Copy out the rows again word for word, from the line with "Identify the location of save" up to and including the line with "coordinates (24, 619).".

***

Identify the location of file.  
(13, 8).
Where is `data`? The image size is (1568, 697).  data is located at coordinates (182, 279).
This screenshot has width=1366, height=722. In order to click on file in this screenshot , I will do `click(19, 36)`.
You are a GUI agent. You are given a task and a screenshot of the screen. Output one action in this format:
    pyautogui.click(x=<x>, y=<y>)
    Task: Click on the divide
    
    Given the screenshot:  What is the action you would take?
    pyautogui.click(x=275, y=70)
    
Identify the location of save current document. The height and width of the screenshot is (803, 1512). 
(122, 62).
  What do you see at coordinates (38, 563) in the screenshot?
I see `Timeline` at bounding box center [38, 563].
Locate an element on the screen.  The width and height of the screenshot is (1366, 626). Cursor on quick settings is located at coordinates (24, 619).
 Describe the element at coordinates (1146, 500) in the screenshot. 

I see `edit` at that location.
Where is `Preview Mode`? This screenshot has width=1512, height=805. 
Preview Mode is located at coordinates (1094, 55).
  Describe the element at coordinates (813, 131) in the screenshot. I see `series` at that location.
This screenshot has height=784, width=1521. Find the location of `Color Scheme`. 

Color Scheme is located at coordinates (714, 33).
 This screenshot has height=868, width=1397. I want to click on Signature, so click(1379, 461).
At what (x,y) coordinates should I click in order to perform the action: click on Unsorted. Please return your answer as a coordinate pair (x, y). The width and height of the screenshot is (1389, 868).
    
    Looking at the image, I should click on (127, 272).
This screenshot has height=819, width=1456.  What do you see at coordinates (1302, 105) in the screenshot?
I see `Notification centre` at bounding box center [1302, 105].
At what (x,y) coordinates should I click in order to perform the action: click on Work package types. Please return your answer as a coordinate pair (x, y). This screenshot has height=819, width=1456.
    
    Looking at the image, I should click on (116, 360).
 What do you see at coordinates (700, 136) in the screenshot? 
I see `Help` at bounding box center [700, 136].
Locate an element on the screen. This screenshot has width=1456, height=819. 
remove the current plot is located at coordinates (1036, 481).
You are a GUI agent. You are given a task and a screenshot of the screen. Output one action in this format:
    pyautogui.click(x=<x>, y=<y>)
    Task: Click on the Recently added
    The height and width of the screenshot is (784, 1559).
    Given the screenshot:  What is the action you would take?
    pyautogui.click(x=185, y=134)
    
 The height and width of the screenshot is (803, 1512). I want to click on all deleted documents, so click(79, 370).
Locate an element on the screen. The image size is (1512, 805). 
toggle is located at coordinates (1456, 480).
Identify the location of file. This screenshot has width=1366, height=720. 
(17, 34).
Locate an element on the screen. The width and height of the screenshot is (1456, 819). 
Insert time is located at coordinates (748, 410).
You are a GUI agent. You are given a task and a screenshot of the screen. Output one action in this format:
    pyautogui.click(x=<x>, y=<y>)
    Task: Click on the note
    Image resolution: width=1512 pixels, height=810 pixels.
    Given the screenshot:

***

**Response to the exercise**
Identify the location of save current document. The height and width of the screenshot is (803, 1512). 
(122, 62).
  What do you see at coordinates (38, 563) in the screenshot?
I see `Timeline` at bounding box center [38, 563].
Locate an element on the screen.  The width and height of the screenshot is (1366, 626). Cursor on quick settings is located at coordinates (24, 619).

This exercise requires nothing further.